Assignment> Give back every line of the data, transcribed exactly.

Source records>
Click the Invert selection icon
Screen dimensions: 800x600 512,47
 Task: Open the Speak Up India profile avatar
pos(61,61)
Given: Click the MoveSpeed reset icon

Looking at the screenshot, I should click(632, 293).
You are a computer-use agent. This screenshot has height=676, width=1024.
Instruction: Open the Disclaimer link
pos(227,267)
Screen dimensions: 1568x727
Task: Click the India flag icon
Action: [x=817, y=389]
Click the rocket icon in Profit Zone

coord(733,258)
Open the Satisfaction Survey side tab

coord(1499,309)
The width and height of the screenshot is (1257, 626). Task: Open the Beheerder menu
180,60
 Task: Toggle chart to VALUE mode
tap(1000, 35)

Reply>
Click the Invert selection icon
Screen dimensions: 800x600 512,47
 Task: Open the Speak Up India profile avatar
pos(61,61)
Given: Click the MoveSpeed reset icon

Looking at the screenshot, I should click(632, 293).
You are a computer-use agent. This screenshot has height=676, width=1024.
Instruction: Open the Disclaimer link
pos(227,267)
Screen dimensions: 1568x727
Task: Click the India flag icon
Action: [x=817, y=389]
Click the rocket icon in Profit Zone

coord(733,258)
Open the Satisfaction Survey side tab

coord(1499,309)
The width and height of the screenshot is (1257, 626). Task: Open the Beheerder menu
180,60
 Task: Toggle chart to VALUE mode
tap(1000, 35)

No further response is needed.